Secara posisi, kelompok ini sebenarnya sudah “terdesak”, selain Polri itu sendiri secara internal juga menargetkan bahwa sebelum 2016 masalah Din dkk harus sudah selesai, atau tertangkap semua.

Langkah Polri cq Polda Aceh terbilang maksimal dan sukses. Betapa proses penyidikan 28 anggota Din hampir usai semua. 26 berkas dianggap lengkap (P-21) oleh Kejaksaaan, dan 2 berkas lain masih proses guna melengkapi kekurangan. Senjata yang disita sebanyak 24 pucuk dan 4.600 amunisi.

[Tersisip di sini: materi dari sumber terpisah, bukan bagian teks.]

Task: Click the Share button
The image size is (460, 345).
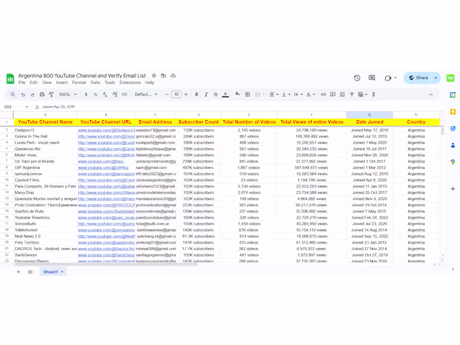Action: click(x=420, y=78)
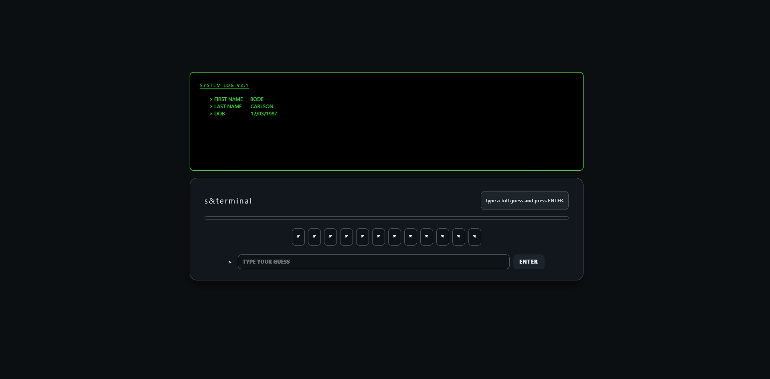770x379 pixels.
Task: Click the ENTER button
Action: coord(528,262)
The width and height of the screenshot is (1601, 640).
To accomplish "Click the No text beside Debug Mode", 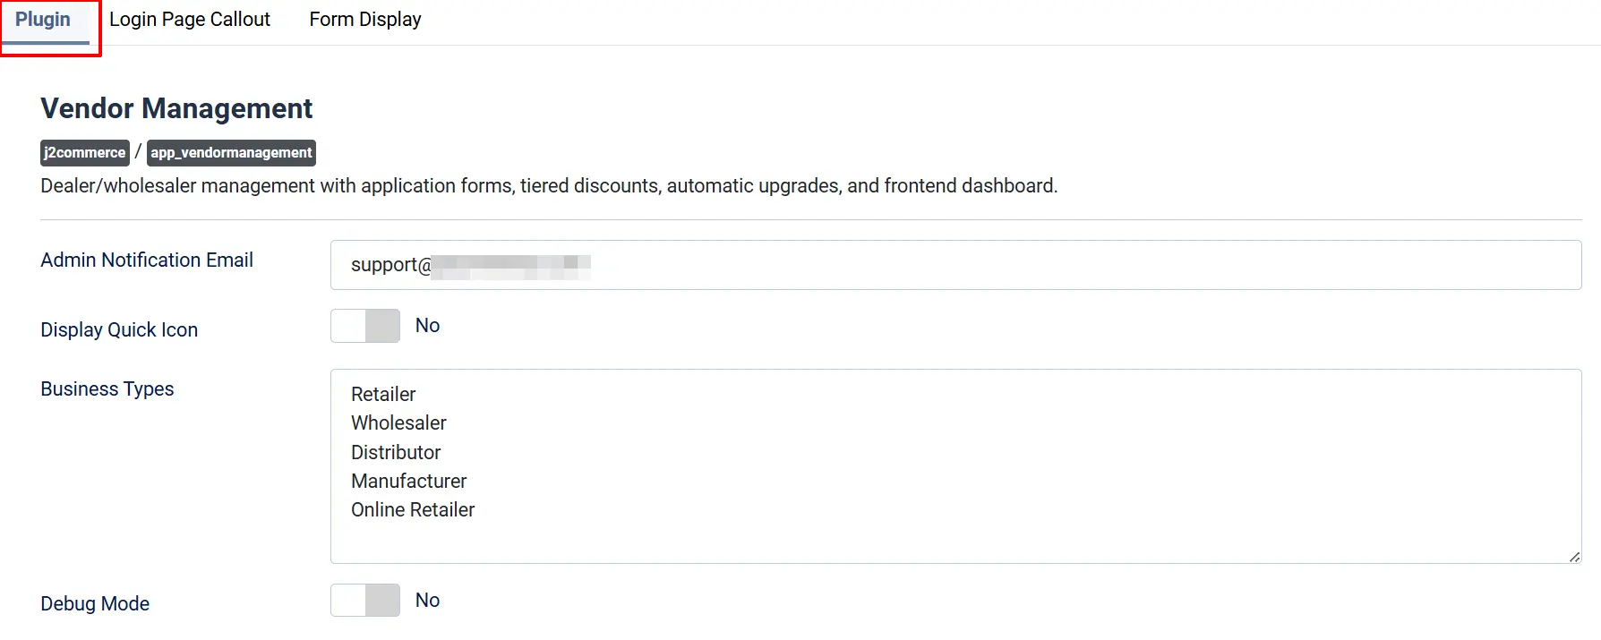I will pos(427,601).
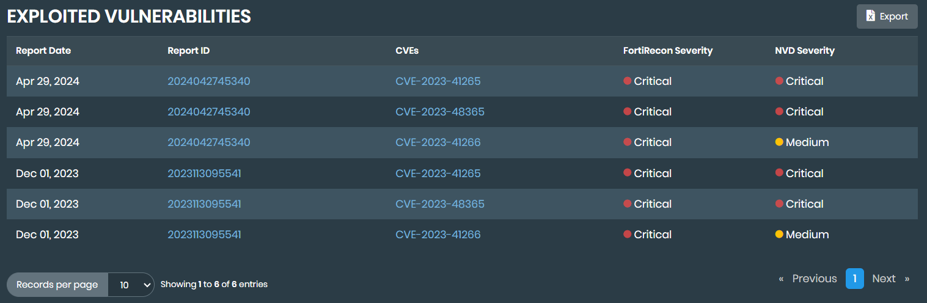Screen dimensions: 927x303
Task: Click the Export button
Action: [887, 16]
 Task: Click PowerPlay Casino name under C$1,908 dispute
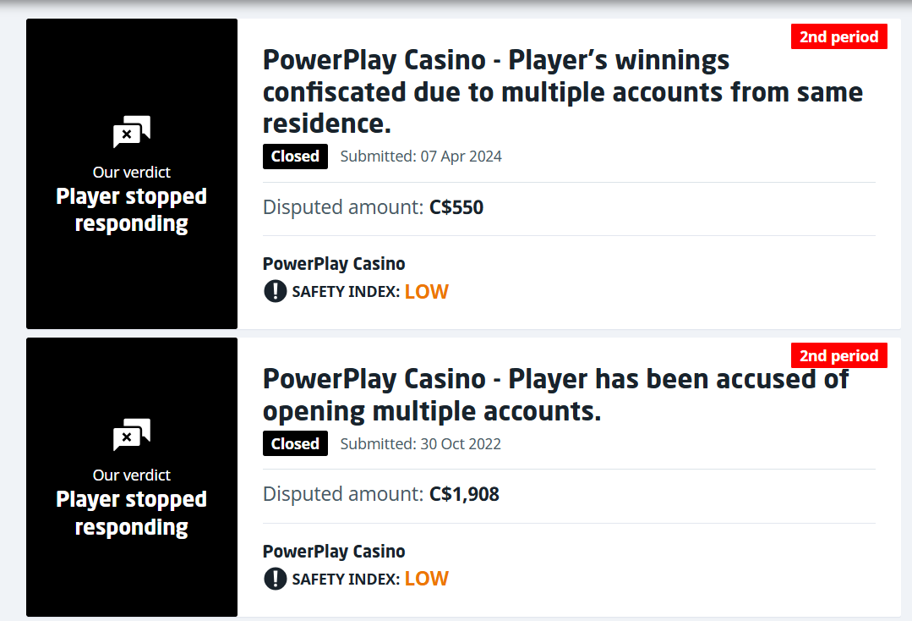(334, 552)
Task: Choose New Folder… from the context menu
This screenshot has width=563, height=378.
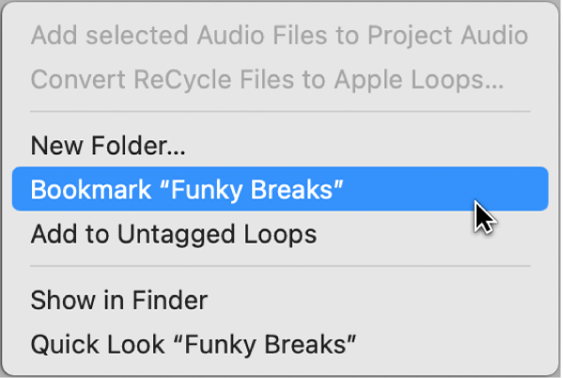Action: 280,146
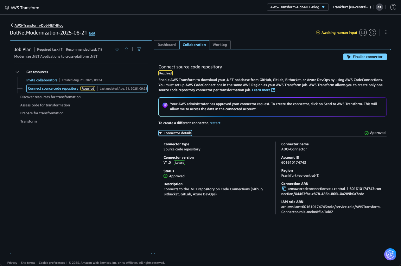Copy the Connection ARN
Screen dimensions: 401x266
point(284,188)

Melihat fakta dan kenyataan di atas, langkah BIN mengajak Din dkk untuk “turun gunung” dengan syarat akan diberikan amnesti, sudah tentu mengundang kontoversi disana-sini. Mengabaikan peran aparat keamanan daerah. Tak kurang Effendi Simbolon, anggota Komisi I DPR-RI mengkritisi rencana ini. Ia mengkhawatirkan, bahwa pemberian amnesti ini justru menyuburkan separatisme di daerah. Juga mantan Kepala Badan Intelijen Strategis (Ka BAIS), Soleman B Ponto menyatakan, “Amnesti (untuk Din dan kelompoknya) kehancuran bagi Aceh”. Menurutnya, amnesti untuk anggota Gerakan Aceh Merdeka (GAM) sudah selesai, dan itu diberikan sebagai bagian dari pelaksanaan damai berdasarkan MoU Helsinki. Pemberian amnesti terhadap anggota GAM dulu dipandang wajar dan dibenarkan oleh aturan internasional, sebab GAM itu organisasi kombatan. “Jika terjadi perundingan atau perdamaian, maka berlaku (salah satunya) amnesti,” kata Ponto.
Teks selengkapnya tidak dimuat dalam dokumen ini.